Заметив это, Трулль Сенгар мысленно усмехнулся.
Пленители. Как странно! Он стал узником тех, кого еще совсем недавно называл братьями. Сородичей, соплеменников, чьи лица были знакомы ему с детства. Он привык видеть их рядом: веселые, задумчивые или застывшие в скорби, они неизменно служили отражением его собственных чувств. Ведь что бы ни случалось, Трулль Сенгар всегда был рядом с братьями, деля с ними радость побед и горечь потерь.
Пленители.
Ни улыбок, ни смеха. Угрюмые, холодные лица.
«В кого же мы превратились?» – подумал Трулль Сенгар.
Тюремщики остановились и грубо толкнули пленника вниз, не обращая внимания на его многочисленные, до сих пор еще продолжавшие кровоточить раны. Погибшие жители города зачем-то вбили в стену массивные железные кольца, которые располагались, насколько хватало глаз, по всей ее длине через равные, примерно в пятнадцать шагов, промежутки.
Что ж, скоро у одного такого кольца появится новое предназначение.
Трулль Сенгар был целиком опоясан цепями. Его запястья и лодыжки сковывали кандалы. Талию стягивал железный обруч с шипами, отчего каждое дыхание отзывалось болью. Но пленителям этого показалось мало. К нижней челюсти узника приладили особые тиски, в которые зажали его высунутый язык.
Затем пленители учинили над ним ритуал Изгнания.
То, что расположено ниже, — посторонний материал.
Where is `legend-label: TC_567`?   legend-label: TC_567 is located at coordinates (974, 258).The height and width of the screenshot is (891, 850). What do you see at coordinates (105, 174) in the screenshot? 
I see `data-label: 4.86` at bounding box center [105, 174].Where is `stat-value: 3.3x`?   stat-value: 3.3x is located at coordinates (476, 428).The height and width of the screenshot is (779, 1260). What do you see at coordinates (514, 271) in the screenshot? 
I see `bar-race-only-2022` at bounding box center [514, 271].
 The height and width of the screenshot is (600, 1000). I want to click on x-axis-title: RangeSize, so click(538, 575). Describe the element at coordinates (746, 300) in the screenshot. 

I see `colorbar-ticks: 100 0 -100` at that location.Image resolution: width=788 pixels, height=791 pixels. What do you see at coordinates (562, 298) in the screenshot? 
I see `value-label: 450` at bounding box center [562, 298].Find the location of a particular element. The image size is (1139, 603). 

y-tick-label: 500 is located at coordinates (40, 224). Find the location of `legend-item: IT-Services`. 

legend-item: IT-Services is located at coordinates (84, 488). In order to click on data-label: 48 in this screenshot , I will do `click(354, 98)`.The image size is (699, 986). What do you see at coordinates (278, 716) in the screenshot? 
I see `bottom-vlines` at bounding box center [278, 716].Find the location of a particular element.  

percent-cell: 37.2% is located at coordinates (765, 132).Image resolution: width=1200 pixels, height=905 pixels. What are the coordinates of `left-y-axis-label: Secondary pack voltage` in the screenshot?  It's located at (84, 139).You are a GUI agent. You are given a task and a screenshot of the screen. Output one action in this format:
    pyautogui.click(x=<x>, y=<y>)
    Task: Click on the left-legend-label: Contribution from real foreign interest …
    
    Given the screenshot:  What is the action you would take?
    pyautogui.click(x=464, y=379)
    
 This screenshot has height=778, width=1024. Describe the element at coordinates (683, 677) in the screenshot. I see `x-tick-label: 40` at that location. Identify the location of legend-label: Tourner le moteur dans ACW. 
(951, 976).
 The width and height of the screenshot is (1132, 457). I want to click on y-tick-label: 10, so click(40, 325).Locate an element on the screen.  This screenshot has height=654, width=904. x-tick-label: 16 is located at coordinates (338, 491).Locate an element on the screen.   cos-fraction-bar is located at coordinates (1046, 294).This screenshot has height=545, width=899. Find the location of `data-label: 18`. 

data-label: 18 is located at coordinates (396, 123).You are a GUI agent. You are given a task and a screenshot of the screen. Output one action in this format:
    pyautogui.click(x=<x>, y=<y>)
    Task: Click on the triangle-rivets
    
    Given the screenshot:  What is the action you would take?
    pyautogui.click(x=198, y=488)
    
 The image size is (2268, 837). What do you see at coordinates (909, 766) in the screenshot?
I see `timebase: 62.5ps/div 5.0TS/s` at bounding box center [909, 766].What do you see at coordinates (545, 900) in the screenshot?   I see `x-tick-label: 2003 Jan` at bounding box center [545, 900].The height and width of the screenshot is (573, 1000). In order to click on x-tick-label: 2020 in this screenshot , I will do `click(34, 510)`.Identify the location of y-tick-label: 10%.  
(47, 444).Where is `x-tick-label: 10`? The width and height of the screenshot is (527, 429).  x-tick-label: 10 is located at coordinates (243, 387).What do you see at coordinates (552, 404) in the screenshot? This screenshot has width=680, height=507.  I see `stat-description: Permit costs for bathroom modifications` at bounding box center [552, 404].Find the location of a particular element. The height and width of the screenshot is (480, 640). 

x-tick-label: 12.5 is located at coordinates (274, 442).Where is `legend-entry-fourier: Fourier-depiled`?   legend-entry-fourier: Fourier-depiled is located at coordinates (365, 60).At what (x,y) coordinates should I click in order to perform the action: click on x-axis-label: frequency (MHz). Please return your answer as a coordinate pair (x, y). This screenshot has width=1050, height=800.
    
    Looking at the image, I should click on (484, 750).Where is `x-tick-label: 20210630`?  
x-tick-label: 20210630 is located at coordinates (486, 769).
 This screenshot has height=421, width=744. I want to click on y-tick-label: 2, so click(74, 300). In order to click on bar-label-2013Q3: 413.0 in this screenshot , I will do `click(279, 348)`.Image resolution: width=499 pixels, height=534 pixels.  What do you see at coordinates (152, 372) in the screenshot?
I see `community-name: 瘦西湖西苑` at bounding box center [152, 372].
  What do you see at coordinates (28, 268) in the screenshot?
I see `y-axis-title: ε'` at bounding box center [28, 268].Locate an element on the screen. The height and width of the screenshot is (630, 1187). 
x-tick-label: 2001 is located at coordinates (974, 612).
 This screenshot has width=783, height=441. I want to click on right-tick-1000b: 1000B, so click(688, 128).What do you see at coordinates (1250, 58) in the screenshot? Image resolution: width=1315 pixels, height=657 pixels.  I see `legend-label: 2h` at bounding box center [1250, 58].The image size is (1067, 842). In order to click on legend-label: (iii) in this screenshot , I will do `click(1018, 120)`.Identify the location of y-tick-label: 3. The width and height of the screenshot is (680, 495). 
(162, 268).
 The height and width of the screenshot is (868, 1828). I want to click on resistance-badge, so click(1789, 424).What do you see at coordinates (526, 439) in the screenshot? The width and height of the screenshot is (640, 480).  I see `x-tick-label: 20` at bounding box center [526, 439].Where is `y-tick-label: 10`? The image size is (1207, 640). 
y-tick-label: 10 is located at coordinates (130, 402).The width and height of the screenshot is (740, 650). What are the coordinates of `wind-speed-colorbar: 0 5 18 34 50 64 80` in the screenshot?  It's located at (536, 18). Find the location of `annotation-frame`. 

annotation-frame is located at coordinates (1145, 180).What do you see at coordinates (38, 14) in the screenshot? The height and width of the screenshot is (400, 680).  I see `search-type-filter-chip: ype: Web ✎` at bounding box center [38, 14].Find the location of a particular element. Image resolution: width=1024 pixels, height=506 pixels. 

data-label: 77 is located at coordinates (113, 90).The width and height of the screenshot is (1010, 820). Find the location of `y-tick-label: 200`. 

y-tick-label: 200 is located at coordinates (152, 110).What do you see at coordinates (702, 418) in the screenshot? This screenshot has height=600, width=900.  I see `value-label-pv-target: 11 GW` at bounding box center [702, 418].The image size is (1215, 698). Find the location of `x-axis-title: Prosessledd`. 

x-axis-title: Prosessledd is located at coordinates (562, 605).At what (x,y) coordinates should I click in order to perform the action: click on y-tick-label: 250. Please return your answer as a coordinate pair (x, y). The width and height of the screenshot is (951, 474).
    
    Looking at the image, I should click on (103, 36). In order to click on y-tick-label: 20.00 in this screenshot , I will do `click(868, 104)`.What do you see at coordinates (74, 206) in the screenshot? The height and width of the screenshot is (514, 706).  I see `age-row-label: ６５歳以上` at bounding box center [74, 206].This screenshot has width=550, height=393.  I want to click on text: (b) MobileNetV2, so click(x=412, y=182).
Острие кинжала прочертило на его лбу круг, а затем провело косую черту, проникнув вглубь едва ли не до самой кости. В раны Трулля Сенгара втерли пепел. Длинную косу волос вырвали с корнем, так что затылок был весь в крови. Затем ему густо намазали голову особой мазью. Через несколько часов все оставшиеся волосы выпадут, обнажив лысый череп.
Изгнание было самым суровым наказанием; обычная казнь в сравнении с ним казалась милосердной. Для соплеменников отверженный просто-напросто переставал существовать. Никто не оплакивал его участь. Все деяния изгоя (включая подвиги) предавались забвению вместе с его именем. Родители отныне считали, что у них никогда не было этого ребенка.
Однако Трулль Сенгар не совершил никакого преступления.
«Вот в кого мы превратились», – снова подумал он.
Над ним склонились знакомые лица. Похоже, только теперь до пленителей начал доходить смысл содеянного ими.